Not that people seemed particularly upset. The rationale, seen with some frequency on social media, went something like this: while the team was playing poorly, consecutive titles meant that the Penguins had delivered on their end of the bargain, had brought fans enough happiness, and therefore were off the hook no matter how bad things got the rest of the year.
That school of thought is hogwash, of course. The only acceptable outcome for this Penguins campaign is another Stanley Cup.
“But Chris,” you’re saying, “they’ve played too many games! It’s tough enough to repeat, let alone win three in a row! They could run into a hot goalie!”

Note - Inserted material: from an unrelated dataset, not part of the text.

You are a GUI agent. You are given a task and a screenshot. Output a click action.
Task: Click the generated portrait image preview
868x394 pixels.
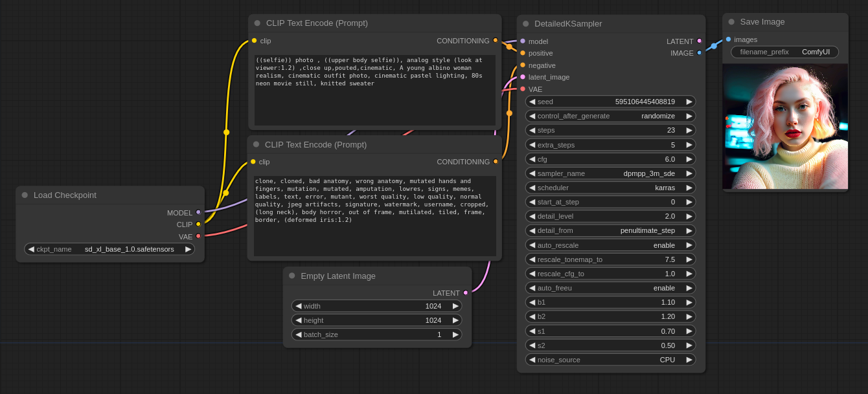click(x=785, y=126)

It doesn’t matter. Last time I checked, they have Sidney Crosby, Evgeni Malkin, Phil Kessel, Kris Letang and Matt Murray. All five players are healthy. The first three have been very productive, especially lately.
Letang has been wildly inconsistent, but his coach seems to think that his play will uptick very soon. Murray has had a very difficult year on and off the ice thus far, but he’s 2 for 2 in his career when it comes to winning the Stanley Cup.
The Penguins might be starting to play their best hockey, having gone 9-3 in January by virtue of last night’s win over the Sharks.
Long story short, the core of this team is still intact. Jim Rutherford will doubtless make some more trades to bolster the roster. If the Minnesota Wild fall out of the playoff picture, you can expect to see Matt Cullen, one of the key role players on the last two Cup runs, back in black and gold.
Fans only seem to give the Pens this relaxed treatment. The Steelers have arguably the best roster in the league. People were rightly incensed when they were bounced by the Jaguars in humiliating fashion. The Pirates are rightly pilloried for having done virtually nothing to try and improve on a 98-win team after the 2015 season.
The Penguins have won the most titles of any team in town this century. They have the best hockey player in the world, plus a top-10 player on the planet as their second-line center, and a third-line winger who may end up winning the Art Ross Trophy. That should mean that they’re held to a higher standard than any other team in town. Barring injury, there’s nothing that could legitimately be used as an excuse for failure. Heck, they won it all last year without Letang, thought by many to be their most irreplaceable piece.
It’s actually disrespectful to Mike Sullivan and his players to give them a pass on this season. They’re certainly not making excuses for themselves, and they would bristle at the notion that two Cups is good enough. They’re competitors — they always want more.
When you’re considering what would constitute an acceptable result for the Penguins this year, stop for a minute and try to name a team you would take over them in a seven-game series, especially knowing what they’ve done the last two years.
Come up with any teams? Maybe the Tampa Bay Lightning? As good as the Bolts are, I wouldn’t pick them, or any other team, to beat the Penguins. I won’t believe they’ll lose until I see it.
And that is why anything less than another championship will make this year one thing — a disappointment.